## SHORT EXERCISE
Rewrite the entries below with every "[tab]" swapped for "[link]" and everything else left the same. Leave the pictures out.

(Pointing records for screenshots and pages)
══════════
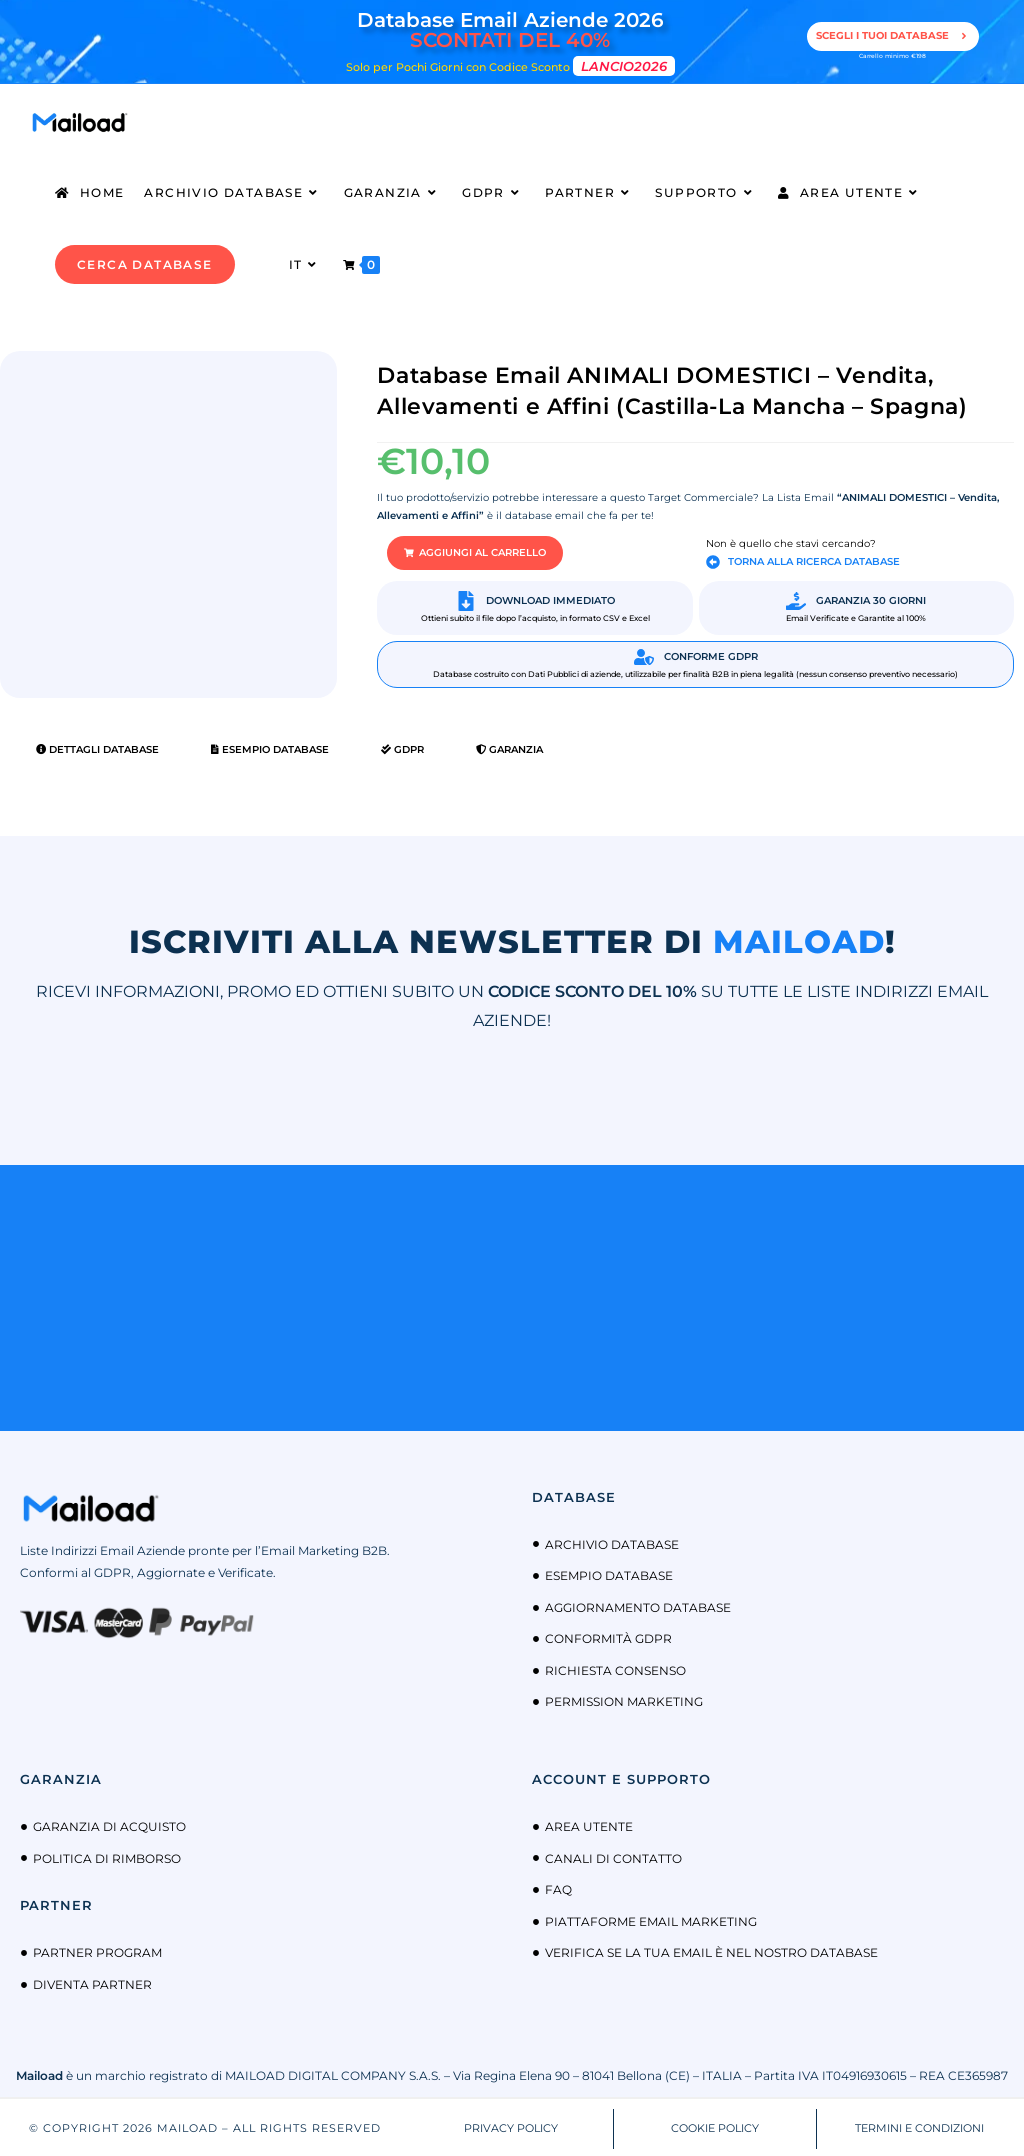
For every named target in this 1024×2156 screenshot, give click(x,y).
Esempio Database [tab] (270, 746)
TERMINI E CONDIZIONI (919, 2125)
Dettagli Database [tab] (97, 746)
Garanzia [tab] (509, 746)
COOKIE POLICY (715, 2125)
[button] (462, 552)
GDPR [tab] (402, 746)
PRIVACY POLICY (511, 2125)
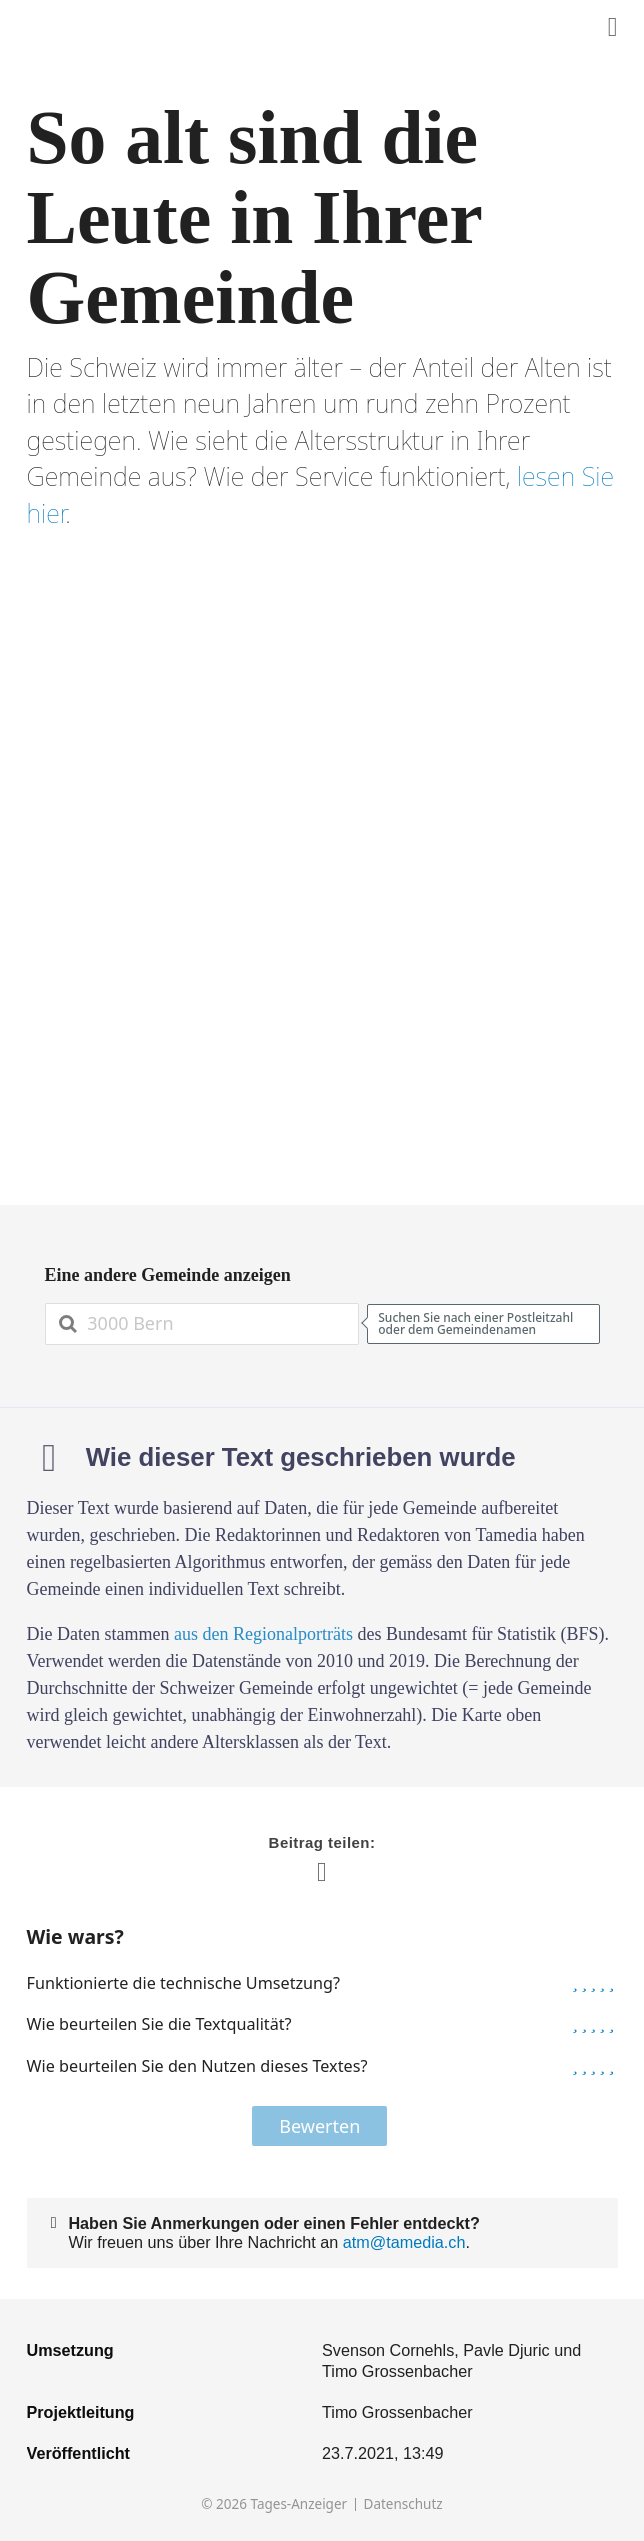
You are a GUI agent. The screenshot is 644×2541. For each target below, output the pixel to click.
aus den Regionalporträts (263, 1634)
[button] (575, 1983)
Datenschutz (403, 2504)
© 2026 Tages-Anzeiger (274, 2504)
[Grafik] (322, 868)
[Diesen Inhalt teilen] (613, 27)
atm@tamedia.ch (404, 2242)
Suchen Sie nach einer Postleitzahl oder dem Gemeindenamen (475, 1323)
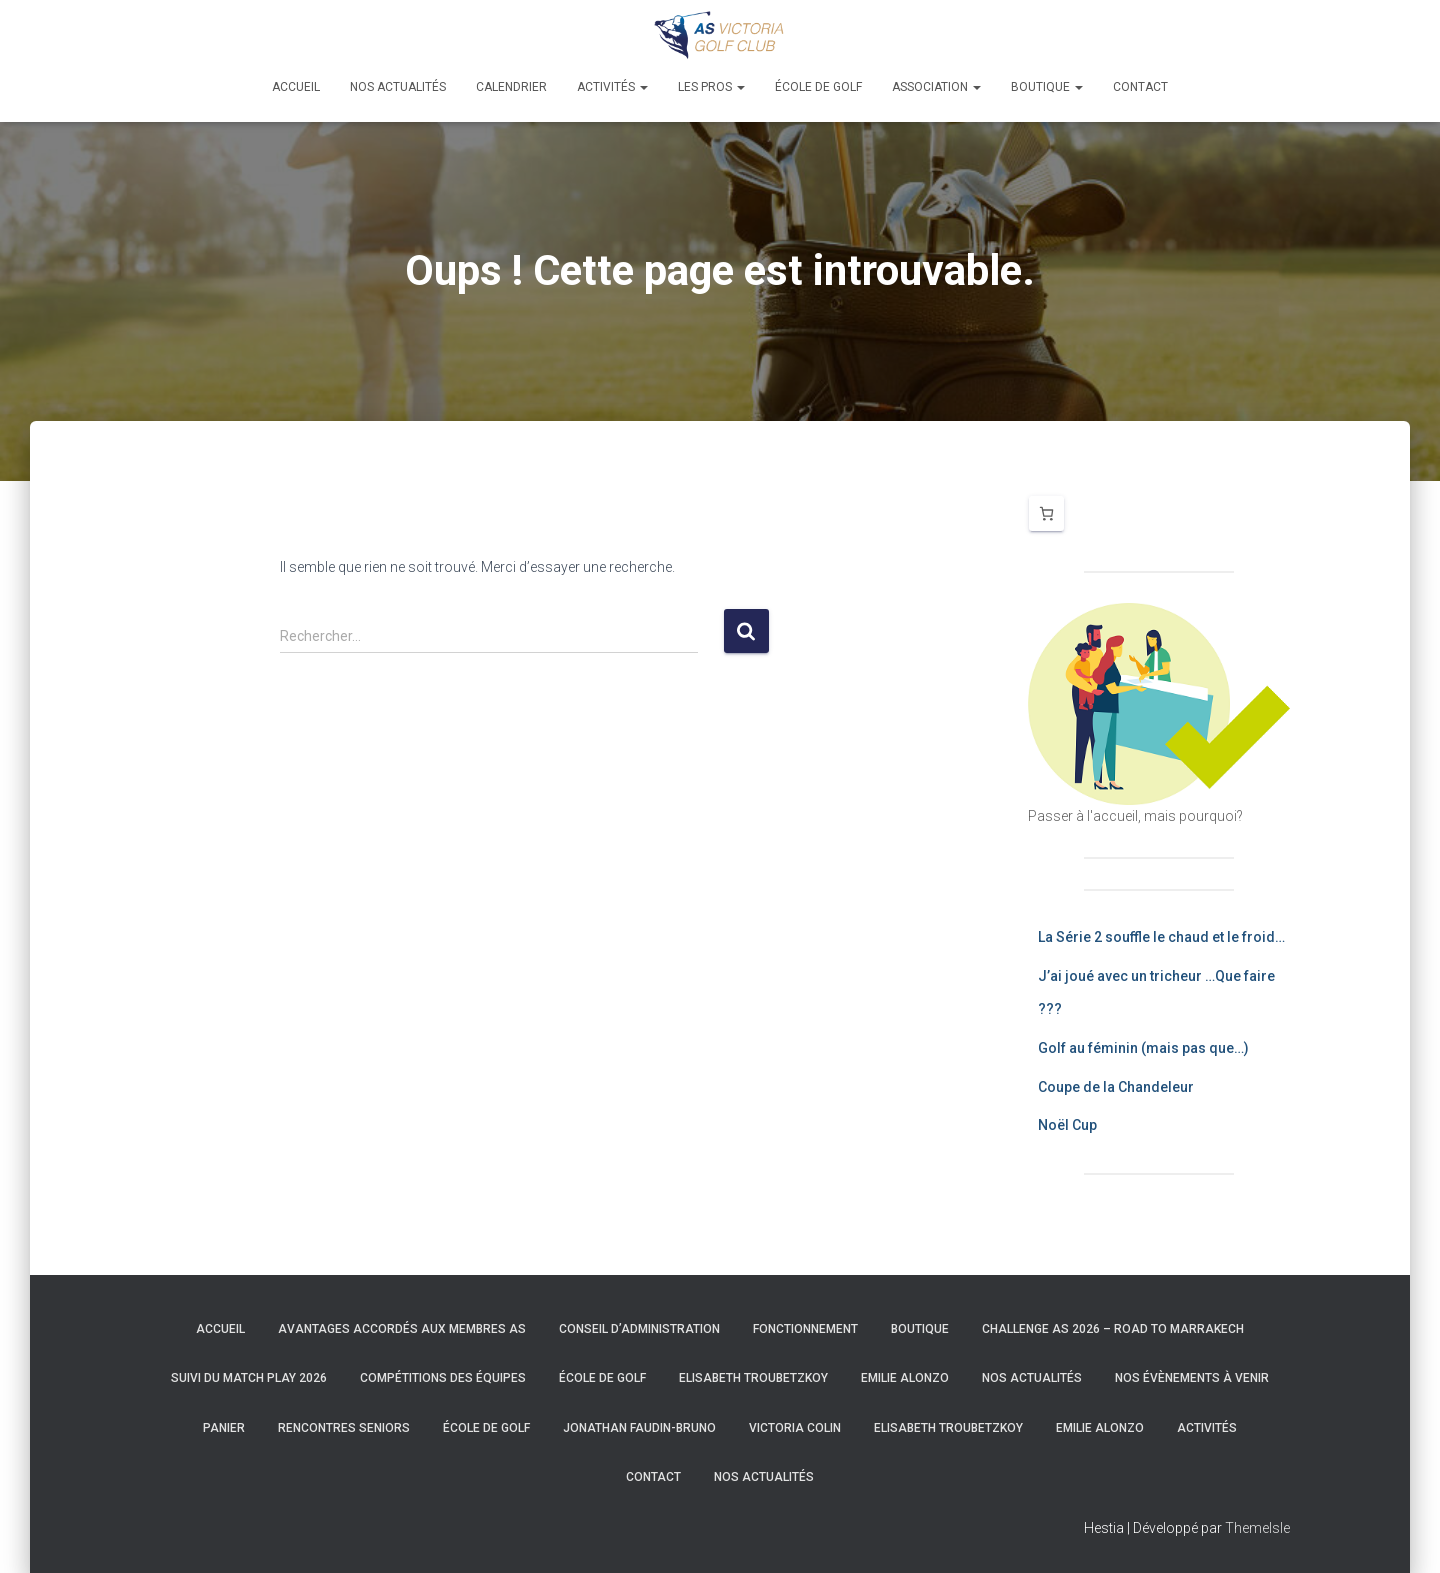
══════════
## EXERCISE RESULT
For every named target in this 1024×2156 screenshot, give click(x,y).
Esempio Database [link] (270, 746)
TERMINI E CONDIZIONI (919, 2125)
Dettagli Database [link] (97, 746)
Garanzia [link] (509, 746)
COOKIE POLICY (715, 2125)
[button] (462, 552)
GDPR [link] (402, 746)
PRIVACY POLICY (511, 2125)
You are a GUI agent. The screenshot is 644×2541. For each target below, output the pixel to click.
aus den Regionalporträts (263, 1634)
[button] (575, 1983)
Datenschutz (403, 2504)
© 2026 Tages-Anzeiger (274, 2504)
[Grafik] (322, 868)
[Diesen Inhalt teilen] (613, 27)
atm@tamedia.ch (404, 2242)
Suchen Sie nach einer Postleitzahl oder dem Gemeindenamen (475, 1323)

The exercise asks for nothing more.